Reste à faire entendre la voix de ceux qui restent sans voix ou ne donnent pas assez de la voix, bref, pour donner foi dans leur voix afin qu’ils refusent tout de go ce qu’on leur prépare ! La « pédagogie » de la compétitivité qu’on nous serine n’a pas d’autre objectif que celui de nous faire admettre comme une nécessité et la baisse des salaires réels et celle des prestations  sociales et l’existence d’un volant « d’inemployables ». Or, comme l’a souligné dernièrement l’économiste Piketty, la France est « la championne d’Europe en terme de nombre de milliardaires ou de millionnaires d’après tous les classements de fortune ». Cherchez l’erreur ! C’est déjà un autre débat.

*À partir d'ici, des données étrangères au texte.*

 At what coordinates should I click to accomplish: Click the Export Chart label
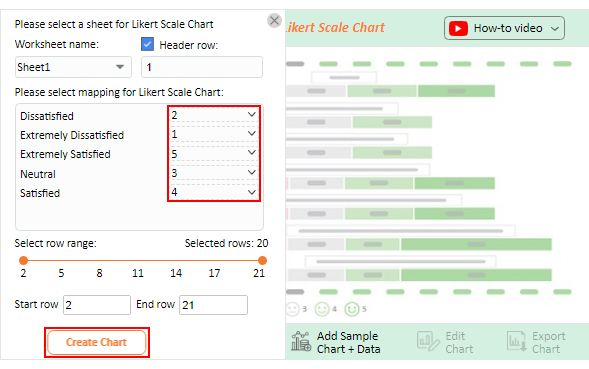point(548,342)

Gérard Deneux, le 7 novembre 2012


Les informations et données sont tirées du décryptage du Monde de la 2ème quinzaine d’octobre 2012  et du site de l’Observatoire des inégalités www.inegalites.fr/   


[1] La « croissance » en système capitaliste, celle du Produit Intérieur Brut ne mesure que la croissance du capital et des biens produits et non pas la croissance des revenus des « salariés », terme qu’il faudrait soumettre à une analyse par catégories socioprofessionnelles, pour le moins
[2] 3,6 millions de personnes sont allocataires de minima sociaux, dont 1,4 million perçoivent le RSA socle (le RSA vaut 472€ pour une personne  (418€ en tenant compte de l’aide au  logement), il est de 712€ pour un couple (600€ avec l’aide au logement)
[3] Il faudrait pouvoir faire l’historique des mesures restrictives qui ont mis à mal depuis 20 ans les droits des chômeurs avec la complicité notamment de la direction de la CFDT
[4] 2 millions de personnes vivent avec moins de 645€ par mois
[5] 3, 6 millions de personnes sont mal logées, parmi lesquelles 685 116 personnes sont privées de logement personnel.